The last time she got help from the Salvation Army at Christmas, her oldest child, 10-year-old Tera Gordon, was a toddler, she said.
The Salvation Army screens all the families. Very few are turned away, said organizer Maj. Georgia Henderson.
The families make an appointment to pick up their gifts.
The process works a lot like an assembly line, with about 50 volunteers working behind the scenes to stock toy shelves and replenish food bags.
First stop is the toy shop, where parents get to choose two gifts for each child. There are matchbox cars, dolls and games.
Younger children get teddy bears dressed in outfits made by volunteers.
The presents are stuffed in oversized trash bags.
It took two people to carry the gifts that Mary Gross, 36, picked out for her four girls and three boys.
"I'd like to be at her house on Christmas morning," said volunteer Beulah Boore.
After visiting the toy room, each family picked up a turkey and all the trimmings for their Christmas dinners.

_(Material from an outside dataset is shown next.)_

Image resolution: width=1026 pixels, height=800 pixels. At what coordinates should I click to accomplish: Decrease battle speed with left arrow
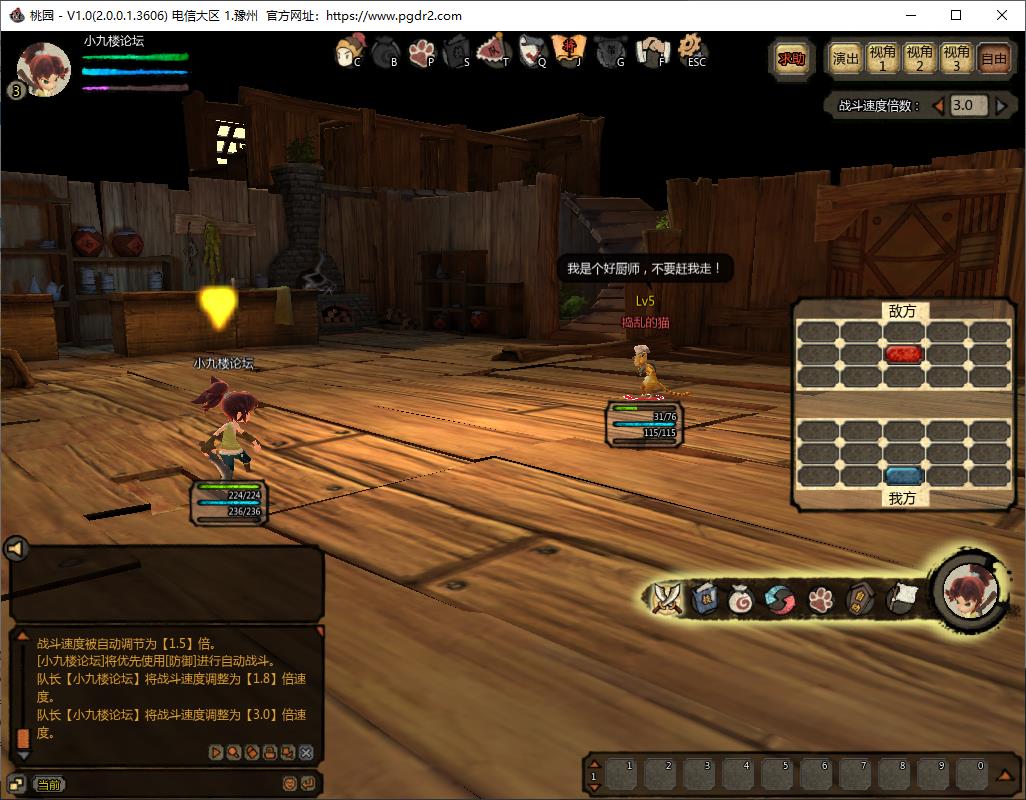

Then, families got yet another large bag of goodies from their Christmas "angel," a member of the community who has "adopted" them and bought presents for them.

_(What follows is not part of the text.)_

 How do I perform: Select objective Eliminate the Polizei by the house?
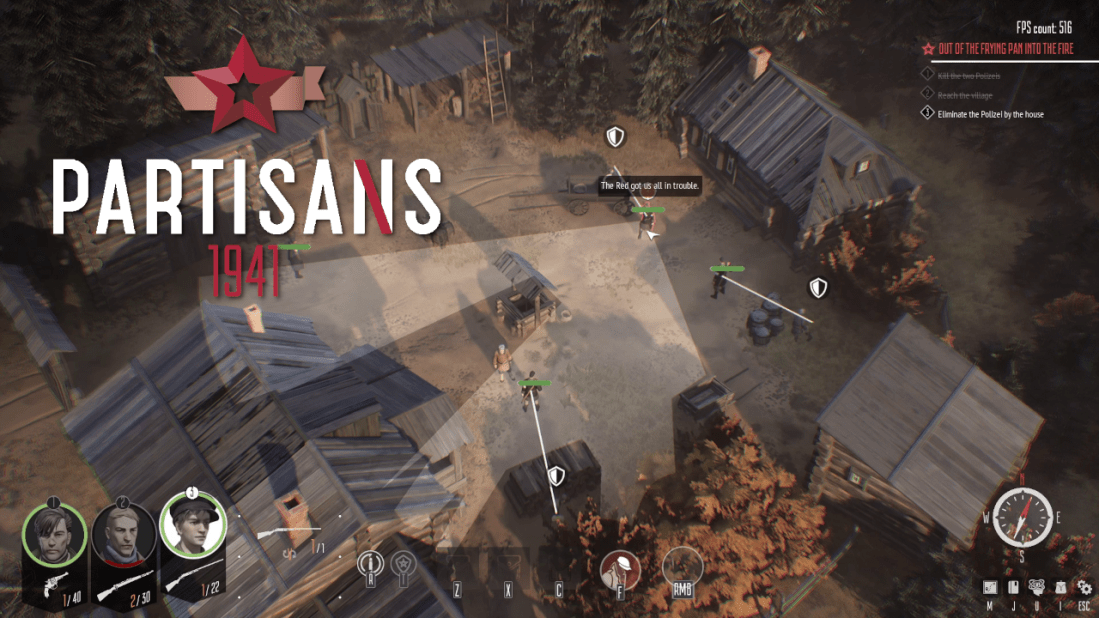[x=990, y=115]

This year, the Salvation Army spent about $25,000 on toys, Henderson said.
"We buy these toys on faith that we'll get the income in the mail appeals and at the kettles," she said.
People in the community also donate toys, food and time.
The people who receive help come from a wide range of backgrounds, Henderson said.
"We're seeing a lot of working people who are really trying. By the time they pay the rent, food and heat, there's no Christmas," she said. "People come in and say, 'I never thought this would be me.'"
Henderson gets teary-eyed as she talks about the giveaway.
"It is a good feeling. I feel very blessed to be able to do this," she said.